There are two ways to view the world. One is a mindset of scarcity. The other is one of abundance.


Think of life as a pie. Scarcity assumes the volume of the pie is fixed. There is only so much good to go around. Your gain is, by definition, my loss. Hence, we struggle to protect what is ours. If that means impairing the benefit of others, so be it. Our existence is a dog-eat-dog world. You must be tough.


Abundance thinking assumes that the pie can grow. We can all do better. The volume of good is not fixed. I can celebrate your gain, and you can celebrate mine. A rising tide can lift all of us.


No doubt, some are rolling their eyes right now and thinking that I am naïve. A ridiculous Pollyanna – someone utterly unrealistic.


And let’s remember, the defense of all pessimists is that they are just being “realists.”

Maybe. Maybe not.

○ ○ ○ ○ ○ ○ ○

YOUR GOAL
From the passage on scarcity and abundance, write out the part that opens with the words "Abundance thinking assumes" and closes with "Maybe. Maybe not.".

DATASET ENTRIES
○ ○ ○ ○ ○ ○ ○

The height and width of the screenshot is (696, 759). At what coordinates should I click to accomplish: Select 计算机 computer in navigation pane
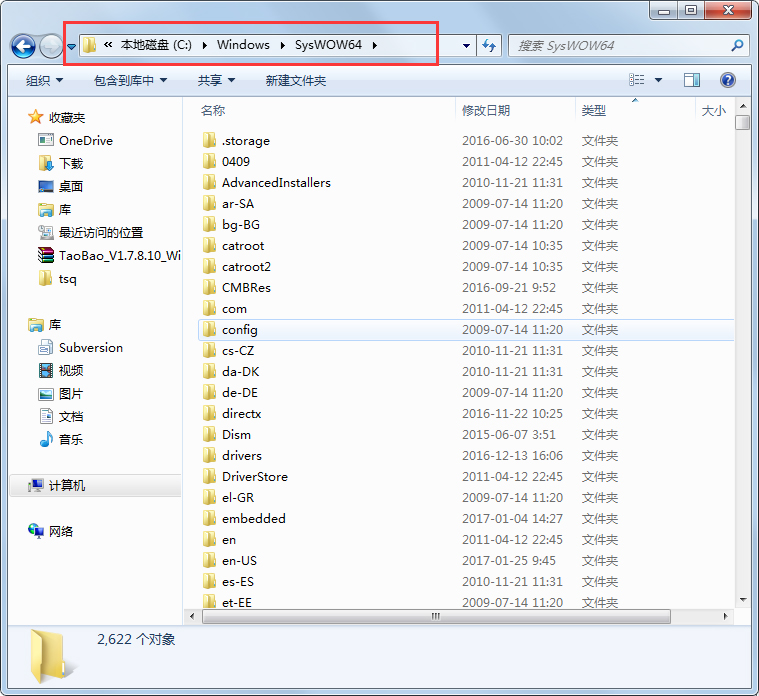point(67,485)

○ ○ ○ ○ ○ ○ ○

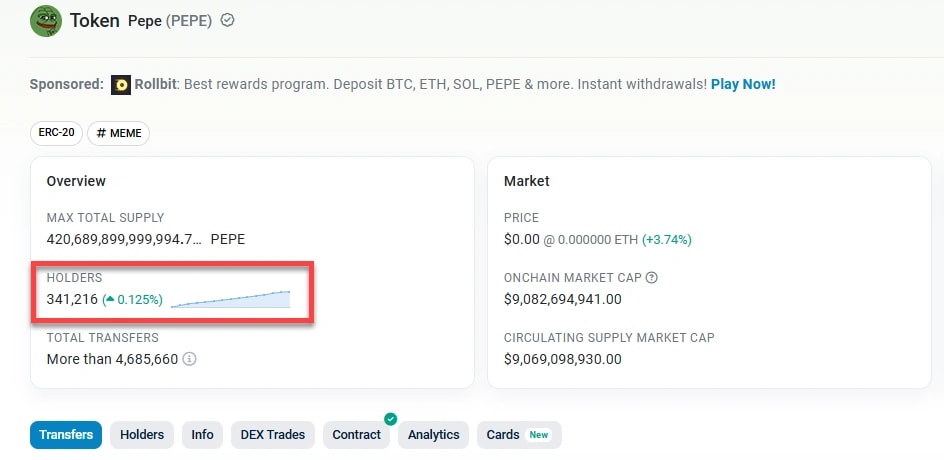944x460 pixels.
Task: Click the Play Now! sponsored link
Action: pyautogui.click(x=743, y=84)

○ ○ ○ ○ ○ ○ ○

EXPECTED OUTPUT
Abundance thinking assumes that the pie can grow. We can all do better. The volume of good is not fixed. I can celebrate your gain, and you can celebrate mine. A rising tide can lift all of us.


No doubt, some are rolling their eyes right now and thinking that I am naïve. A ridiculous Pollyanna – someone utterly unrealistic.


And let’s remember, the defense of all pessimists is that they are just being “realists.”

Maybe. Maybe not.